Some wins for Obama are better than others

supreme-court-healthcare-008June 2015 was a remarkable month for President Obama. In particular. the last week of the month was a real “winner” for the president. Among the topic victories or accomplishments for the president are:

  1. U. S. Supreme Court once again upholding the constitutionality of the Affordable Care Act (Obamacare)
  2. U. S. Supreme Court ruling same-sex marriage as constitutional in all 50 states
  3. Out of the tragic shooting of nine innocent church-goers in Charleston, SC, the president eulogized Rev. Senator Clementa Pinckney and while doing so, he directly confronted the issues of race, gun control, the symbolism of the Confederate flag, and hate in America.
  4. Announced plans to extend overtime pay to millions of additional Americans
  5. Passage by both the Senate and the House of Representatives of authority for the president to enter a Trans Pacific Partnership agreement with fast-track processing of the treaty (no amendments allowed nor filibustering)
  6. Sending an additional 450 military advisers to Iraq

Of these six developments, four seem to have immediate benefits for the American people; two are more geared towards the interests of corporations and/or the military-intelligence/industrial complex.

The ones that directly help the American people in the here and now are ones in which the President has openly expressed joy and approval; the two others are more, “excuse me while I …….”

More than six million people in the United States already have access to health insurance through the federal exchanges provided for recalcitrant states through the ACA. President Obama was truly thrilled that the Court signed off on the legality of the federal exchanges. His joy was matched by the individuals and families whose insurance is now secure, and by the millions more who will sign on in coming years. This was also a victory for those who see health care as a right and who ultimately want a Medicare-for-All system.

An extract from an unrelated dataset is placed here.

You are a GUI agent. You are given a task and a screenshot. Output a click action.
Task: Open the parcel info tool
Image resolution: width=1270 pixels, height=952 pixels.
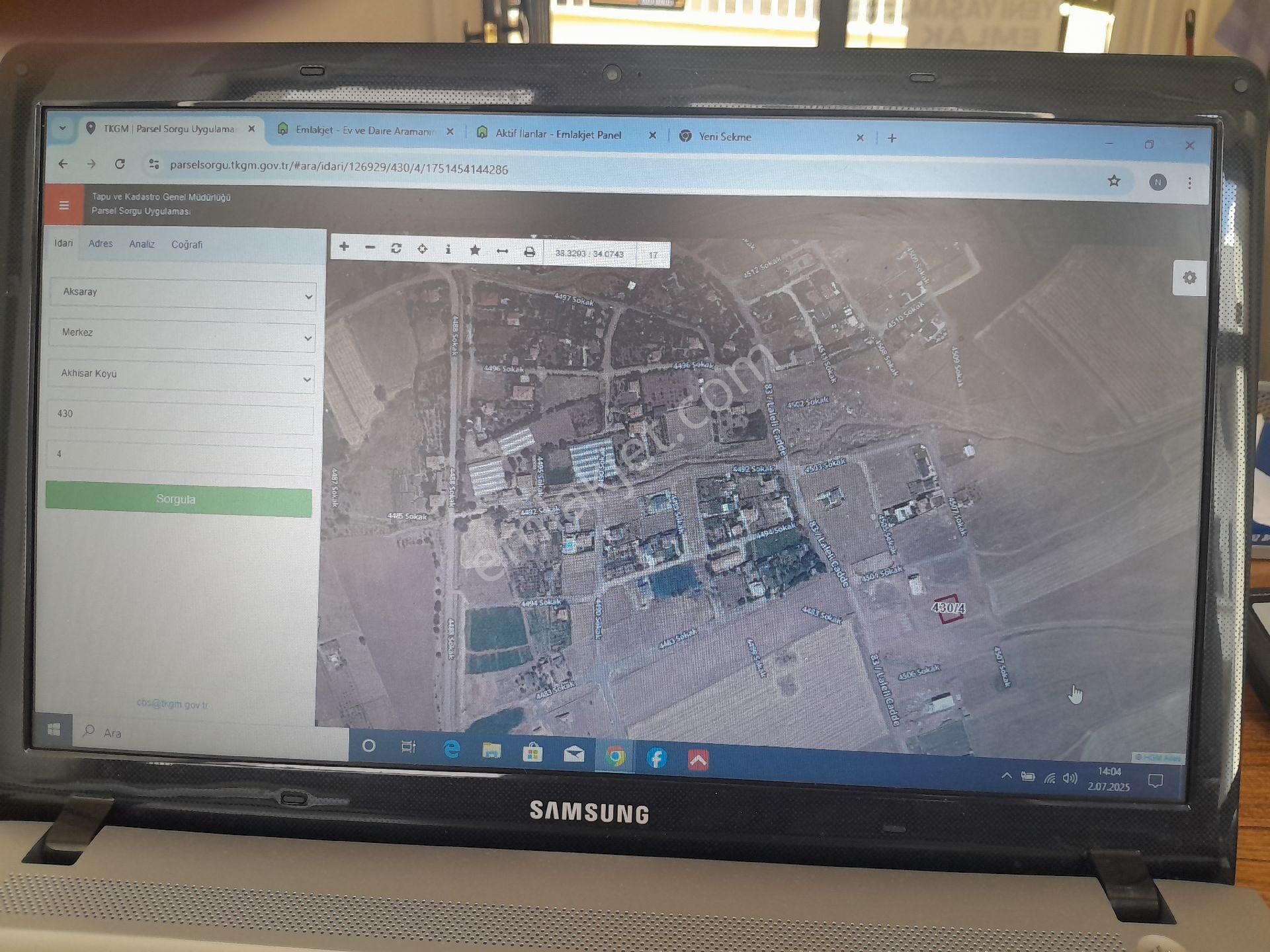tap(448, 249)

The Court’s ruling on same-sex marriage is also a victory for the underdog. A burden of oppression is lifted from millions, and their quality of life will be improved.

President Obama clearly spoke out for justice, fairness, compassion, and sensitivity in Charleston. He was a man who was connected to the millions of Americans who have felt the pain of prejudice or violence.

The president’s move to more than double the eligibility threshold for overtime pay, to $970 a week from the current cutoff of $455 a week, will help an estimated five million workers immediately, and more in the future. As the Republican-controlled Congress fails to move forward with raising the federal minimum wage, the president’s actions reveal a keen awareness of income inequality in the United States as well as the sound economic principle of providing more money to those who have a higher propensity to spend.

The two outliers in the president’s “month of success” are the passage of fast-track consideration for the TPP, and the increase in American military presence in Iraq. We did not see the president coming forward on either of these actions with pronouncements of improving the quality of life for the American people, particularly those who are struggling in our economy and feel encumbered by some of our social norms.

All of this makes me all the more interested in the president’s memoirs following his term in office. He may have some “splaining” to do to help us figure out what was really going on.